Why was the Euro selling off?  Well that is rather straight forward and I am glad you asked.  You see, shortly before this swoon the Greek situation was "resolved'.  I use the term loosely of course, because essentially the European Central Bank pledged to buy debt even if the world agreed that the debt's quality was deteriorating.  A quality of debt is measured by the ability of the debtor in paying back what he borrows.  This move was clever because it not only applied at the moment to the Greek development, but any other future member of the European union who might also face similar break downs.  As you know of course transactions within the EU happen via Euros and when the central bank announces that Euros will be directed into a location from which they might not return it raises some questions.  Specifically, just how much are these Euros really worth?  In fact it should raise a deeper question, is anything that can be created out of thin air worth anything at all?  This is precisely what lead up to last week's mini-crash. 

So how did the brilliant financial elites handle the crisis that was unfolding due to their own chicanery?  Well in true fiat style, they decided to double down.  All in the name of stopping a mysterious contagion that was threatening to consume all of Europe, the ECB acted bravely and with great ferocity.  TARPEU, not a fancy French word, but what I call Europe's plan for bailing itself out.  Almost 1 trillion Euros will be pledged to stave off a crisis in exchange for some good behavior from certain PIIGlets.  Good behavior in the form of austerity packages that pledge to cut down on debt by curbing government spending.  A simpler approach and one much less expensive would be to force these measures with failure to comply resulting in expulsion from the union.  No, just like the liberals in America who need to pass a 1 trillion dollar health reform package before attempting fix the waste and corruption, Europeans feel the need to devalue their currency even further.

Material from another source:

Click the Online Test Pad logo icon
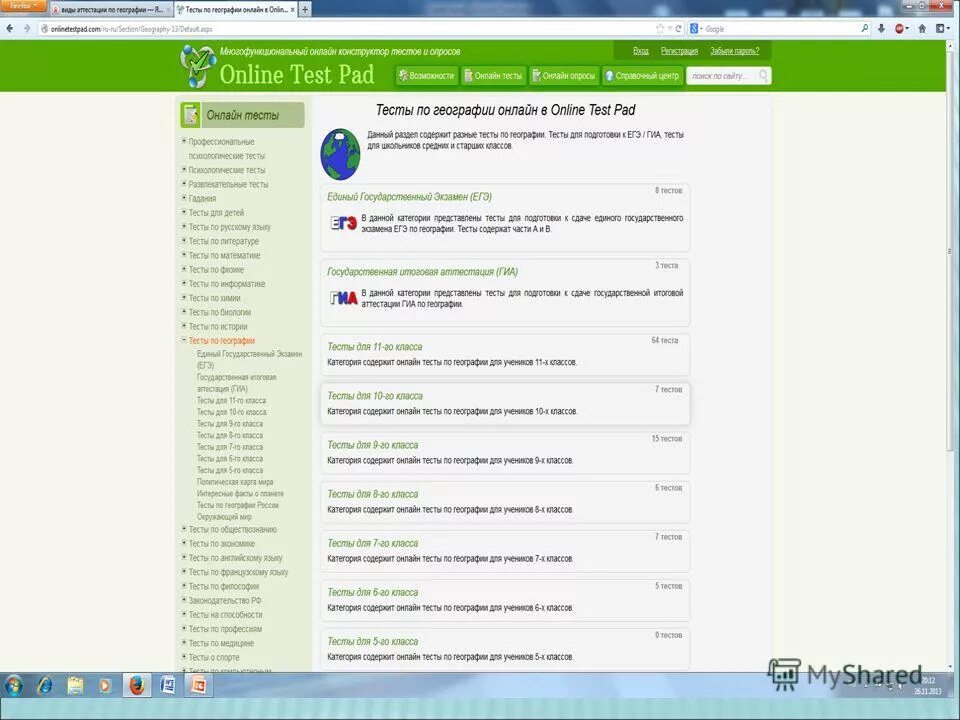This screenshot has height=720, width=960. (196, 65)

This brings us to the aftermath. Markets rallied on the European bailout news, but shortly after the good news euphoria wore off there were troubling signs.  Specifically in the strength of the Euro!  As of this writing the Euro has now retraced all the gains made since the announcement and is looking at multi-month lows AGAIN, with the price at 1.25210 against the Dollar.  This essentially means that the currency market is rejecting the bailout and indeed have concluded that this is yet another doomed to failure Keynesian experiment.  Visually, this is what one needs to be watching now, Euro vs. Dollar:



Notice that the level I drew here, it is crucial as the Euro has not closed below this on a weekly level in two years.  A close tomorrow at this level would almost guarantee further losses.

This means that the entire solvency of the European Union and indeed the Euro is now at stake.  Continuing on this trajectory will result in either outright collapse of the EU or further depreciation of the Euro causing heart aches for the Europeans.  Interestingly enough, gold and silver continue their march forward as it becomes abundantly clear to everyone that the day of printing money and calling it value is rapidly approaching a climactic end.  Money is now rotating into the last vestiges of safety and rightfully so.

Ultimately what is happening in the world right now is a total and systemic government collapse.  Policy makers at the highest levels of government are desperately clinging to a hope that they can somehow reflate the bubbles they have so vigorously blown for the past decades.  All semblance of growth and productivity are completely eclipsed by debt, credit and fraud.  What Europe desperately needs is to acknowledge the debt, square away the bad loans and let the contraction take place.  This would be the natural path for an economy that has suffered so much expansion.  America is facing the exact same problem and yet politicians are determined to spend our way out of an impossible situation.   This really requires repeating:  You CAN NOT SOLVE DEBT with MORE DEBT

Just like 1931 we will see large bank failures rippling through Europe and possibly bankruptcies on a national level.  Hopefully Europe's recession will act as a wake up call to America's central banksters to finally stop the failed reflation efforts that have cost the taxpayer trillions of extra dollars and financial servitude for generations to come. 

Keep your eyes out on Europe, things will happen quickly.